[Start of Attachment]

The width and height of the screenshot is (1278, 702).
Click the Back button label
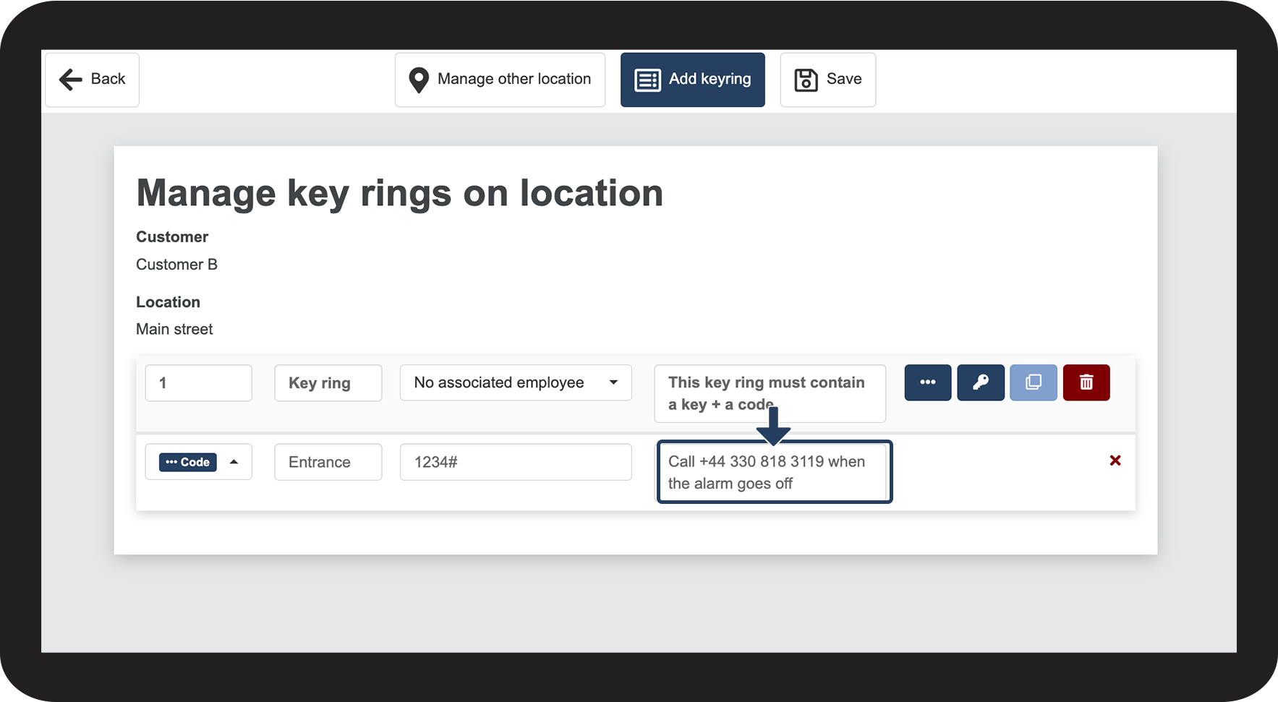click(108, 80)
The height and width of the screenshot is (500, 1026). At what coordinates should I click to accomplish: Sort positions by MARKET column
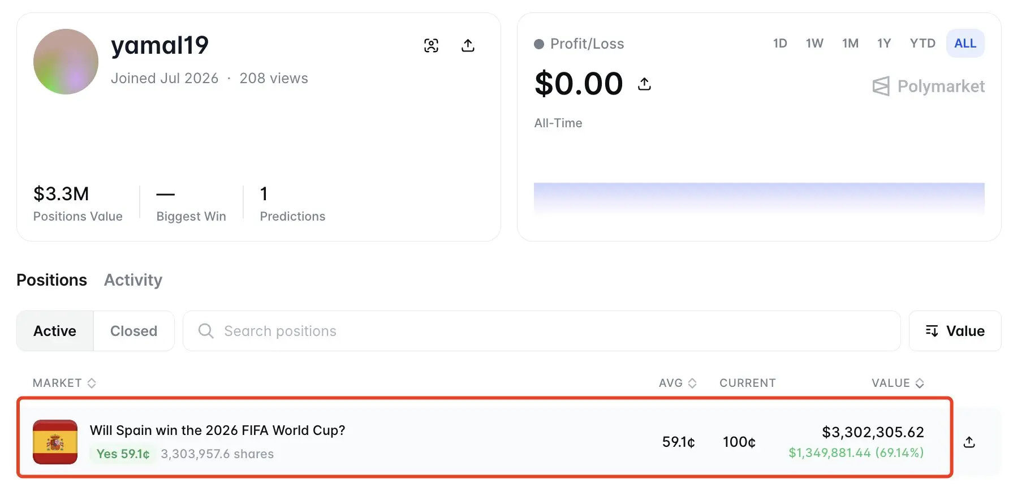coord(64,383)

[End of Attachment]
[Start of Attachment]

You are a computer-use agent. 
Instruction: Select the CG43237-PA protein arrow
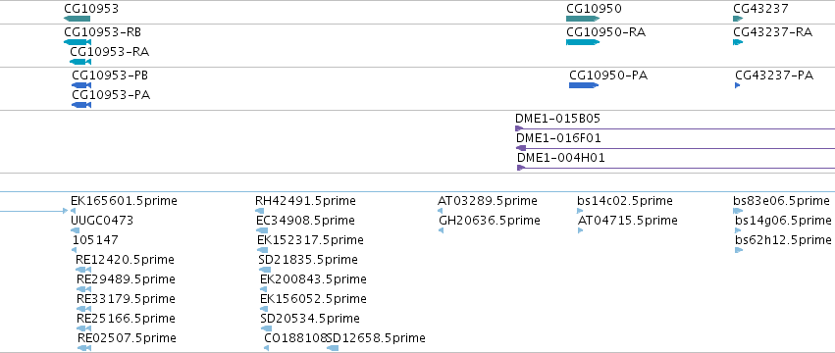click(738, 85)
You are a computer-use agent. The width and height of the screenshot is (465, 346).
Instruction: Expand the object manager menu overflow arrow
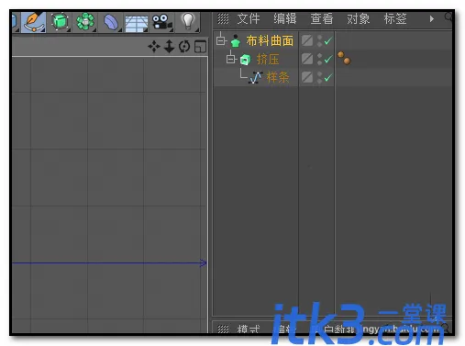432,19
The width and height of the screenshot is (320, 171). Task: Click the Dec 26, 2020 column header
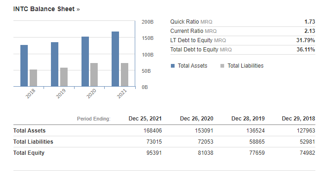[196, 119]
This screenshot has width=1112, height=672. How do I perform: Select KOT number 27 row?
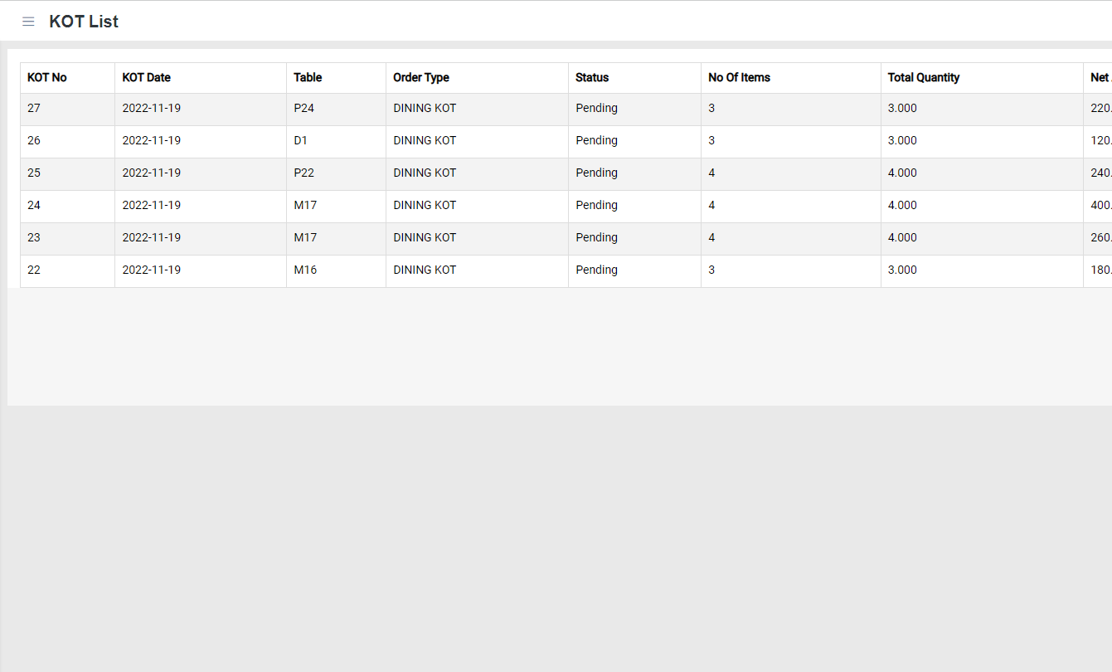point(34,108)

[End of Attachment]

WHAT THE TASK REQUIRES => Scan the entries and show every line in which the word "agent" is found.

RESPONSE FOR THIS EXERCISE =>
You are a computer-use agent. 
You are a computer-use agent. The width and height of the screenshot is (465, 346).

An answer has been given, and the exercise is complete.